Number each line of the items, from the line containing "Главное (45, 2136)" through the last line of the items, both ends included. Skip blank lines and leave the pictures out.

** BEGIN Exercise materials **

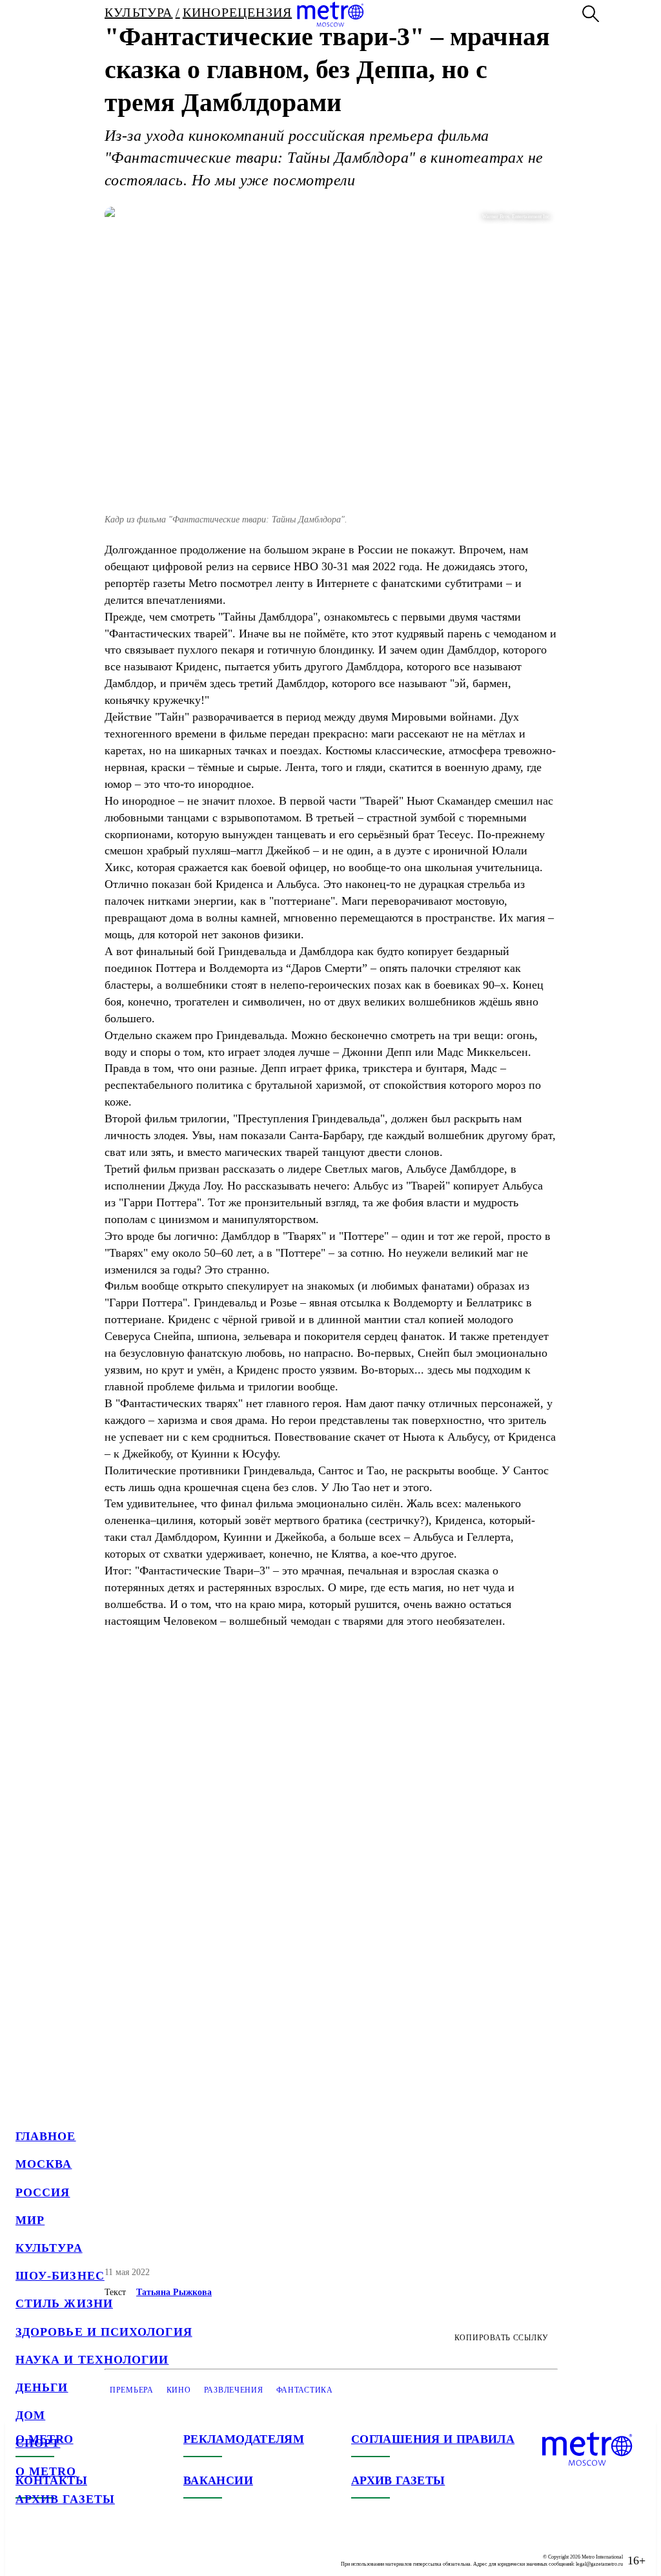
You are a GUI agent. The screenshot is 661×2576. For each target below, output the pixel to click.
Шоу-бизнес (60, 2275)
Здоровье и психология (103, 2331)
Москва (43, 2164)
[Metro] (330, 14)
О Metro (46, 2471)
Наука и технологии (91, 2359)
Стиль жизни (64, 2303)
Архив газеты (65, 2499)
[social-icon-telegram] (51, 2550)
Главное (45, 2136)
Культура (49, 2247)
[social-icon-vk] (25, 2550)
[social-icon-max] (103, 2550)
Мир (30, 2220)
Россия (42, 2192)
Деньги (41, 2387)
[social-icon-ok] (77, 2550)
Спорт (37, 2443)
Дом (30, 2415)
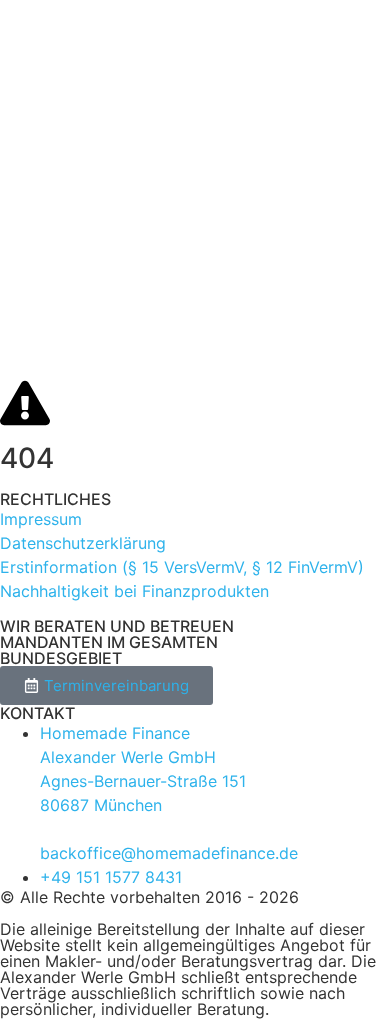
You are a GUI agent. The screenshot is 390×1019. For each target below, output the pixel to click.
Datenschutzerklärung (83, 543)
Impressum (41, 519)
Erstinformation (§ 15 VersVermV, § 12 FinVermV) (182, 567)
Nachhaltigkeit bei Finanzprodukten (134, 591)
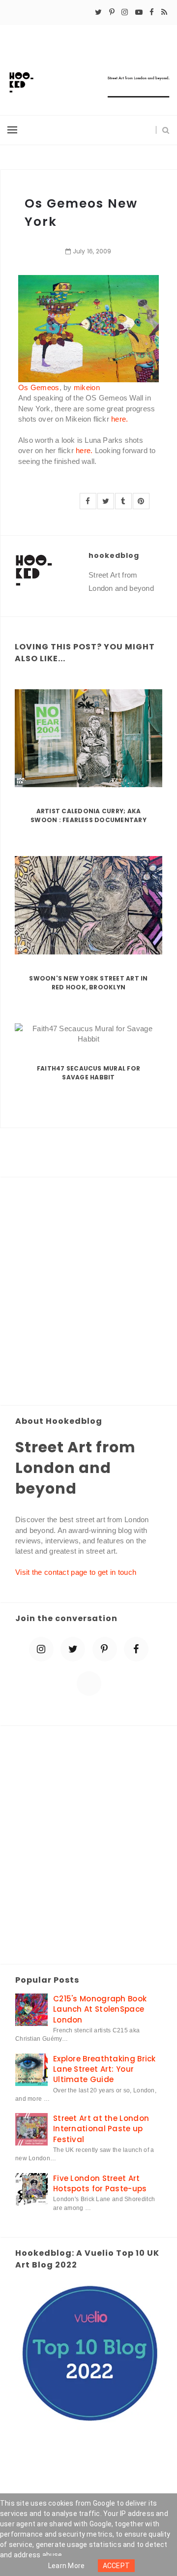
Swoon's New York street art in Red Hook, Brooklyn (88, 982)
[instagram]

** END Exercise materials **

• Exercise output
1. Главное (45, 2136)
2. Культура (49, 2247)
3. [social-icon-vk] (25, 2550)
4. [social-icon-max] (103, 2550)
5. Мир (30, 2220)
6. Россия (42, 2192)
7. Деньги (41, 2387)
8. [social-icon-ok] (77, 2550)
9. Спорт (37, 2443)
10. Дом (30, 2415)
11. You are a GUI agent. The screenshot is 390×1019. For each target below, output the pixel to click.
12. Datenschutzerklärung (83, 543)
13. Impressum (41, 519)
14. Erstinformation (§ 15 VersVermV, § 12 FinVermV) (182, 567)
15. Nachhaltigkeit bei Finanzprodukten (134, 591)
16. Swoon's New York street art in Red Hook, Brooklyn (88, 982)
17. [instagram]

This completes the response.